TASK TO CARRY OUT. Please list every model or method that the excerpt on artificial intelligence in the ICU says was compared for predicting ICU morbidity after cardiac surgery.
[TEXT EXCERPT — start]
A number of studies have looked at the application of artificial intelligence tools in the ICU. Barbini and colleagues [8] and Cevenini and colleagues [9] compared different models in predicting ICU morbidity after cardiac surgery and found the Bayesian and logistic regression models to be superior to artificial neural network, scoring systems and k-nearest neighbour in terms of discrimination, generalisation and calibration for this particular task. Bayesian network has also been used to predict prognosis of head injured patients in the ICU [10], mortality of patients readmitted to the ICU [11] and likelihood of ventilator-associated pneumonia [12] and other nosocomial infections [13].

It is unlikely that we can replace clinician expertise with an intelligent software. We envision three important uses of artificial intelligence tools applied to empiric data. The first is to supplement clinical knowledge to support decisions in specialised, complicated problems where there may not be adequate evidence in the way of prospective randomised controlled trials. Figure 3 represents a diagram of how we envision the incorporation of this approach into clinical practice. The second is to potentially accelerate acquisition of clinical intuition by junior doctors in the ICU by 'learning' from their local database how senior intensivists managed identical patients in a specific clinical scenario. Finally, these tools might be of use for ongoing surveillance of medical devices, medications and interventions for clinical outcomes (rather than surrogate endpoints) especially in the ICU where these are sometimes adopted without clear evidence of long-term benefit.
[TEXT EXCERPT — finish]
[PROVIDED DATA — start]
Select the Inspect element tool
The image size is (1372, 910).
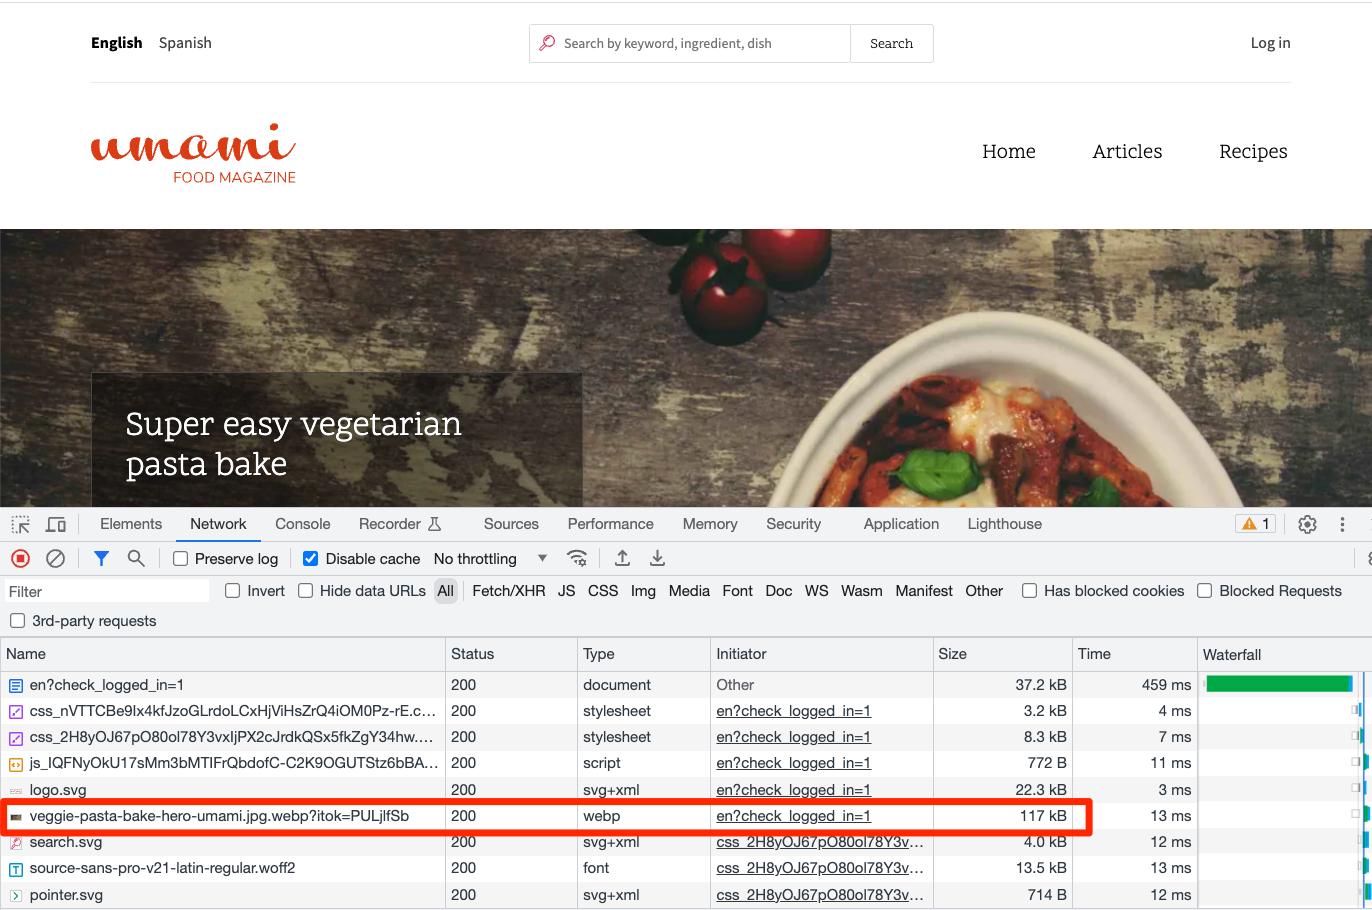[20, 523]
[PROVIDED DATA — finish]
TASK ANSWER.
- Bayesian model
- logistic regression model
- artificial neural network
- scoring systems
- k-nearest neighbour